◆ **Required work**: Please set down, word for word, the line that contains "Where should I" and every line after it to the end of the entries below, omitting the pictures.

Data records
════

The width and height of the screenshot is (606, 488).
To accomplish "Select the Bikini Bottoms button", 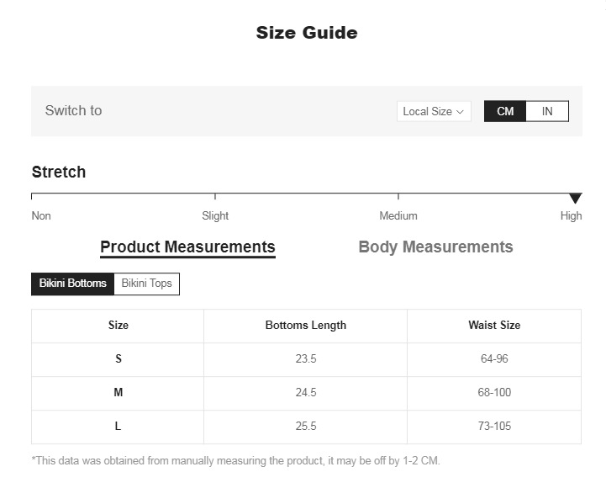I will click(x=73, y=284).
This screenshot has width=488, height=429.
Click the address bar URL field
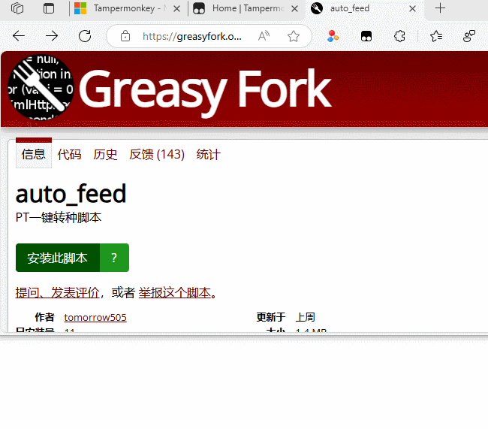pyautogui.click(x=195, y=36)
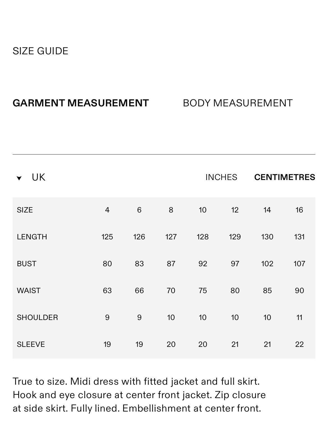Select size 16 column header
Screen dimensions: 328x432
click(299, 210)
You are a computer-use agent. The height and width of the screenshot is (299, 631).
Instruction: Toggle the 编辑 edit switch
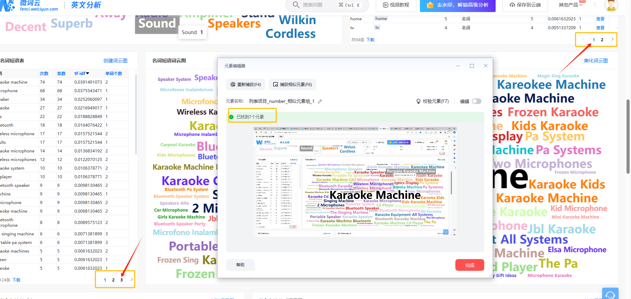(x=476, y=102)
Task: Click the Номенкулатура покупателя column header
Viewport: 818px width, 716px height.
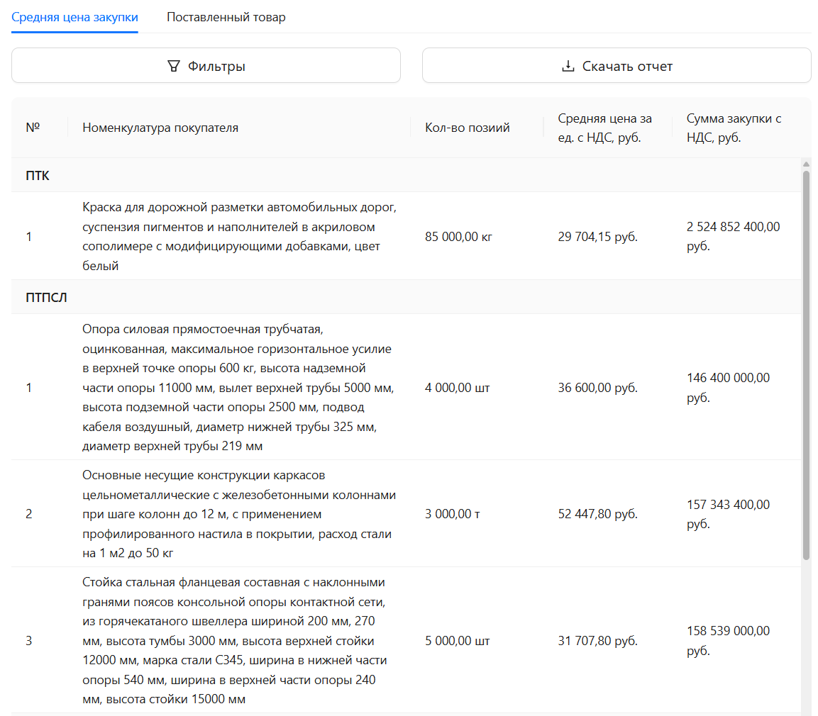Action: point(160,128)
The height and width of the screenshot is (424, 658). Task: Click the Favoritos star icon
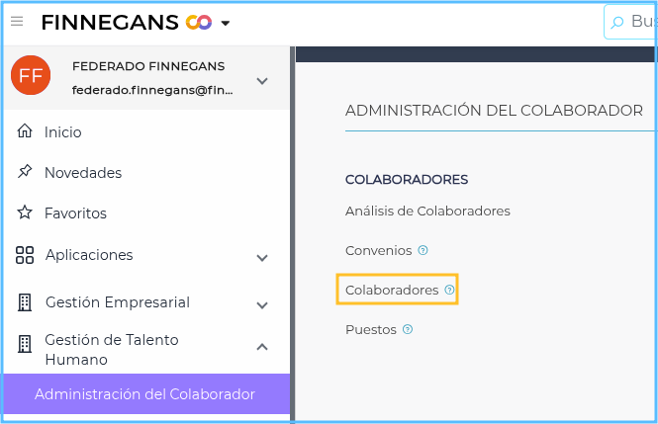pos(25,212)
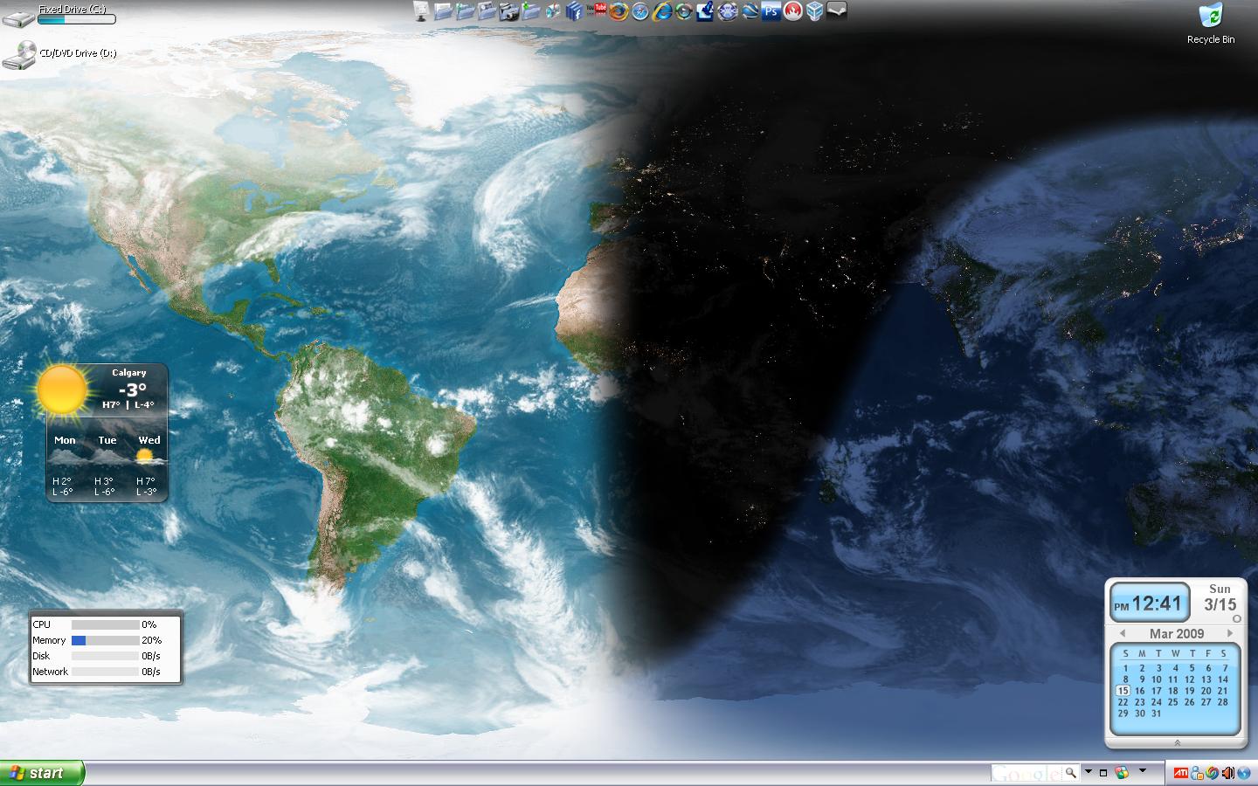Click the Memory usage bar
Image resolution: width=1258 pixels, height=786 pixels.
pos(105,640)
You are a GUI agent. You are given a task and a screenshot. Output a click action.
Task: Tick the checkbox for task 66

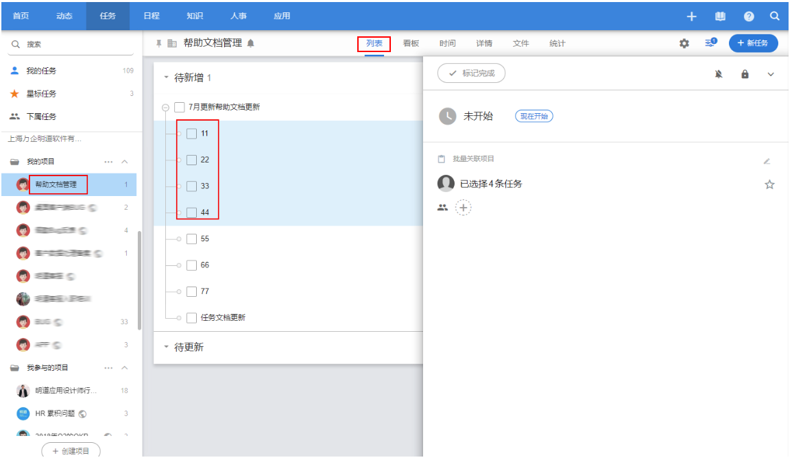point(191,265)
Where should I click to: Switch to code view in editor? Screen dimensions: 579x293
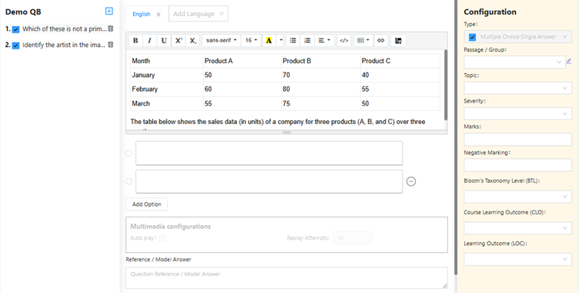point(343,41)
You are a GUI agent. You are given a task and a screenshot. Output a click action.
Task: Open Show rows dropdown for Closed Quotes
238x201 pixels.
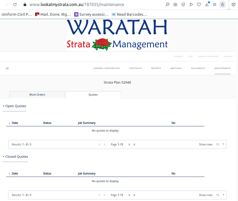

════

◆ **Output for this task**:
Where should I click to: Switch to code view in editor? Screen dimensions: 579x293
point(343,41)
You are a GUI agent. You are given a task and a screenshot. Output a click action.
Task: Open Show rows dropdown for Closed Quotes
238x201 pixels.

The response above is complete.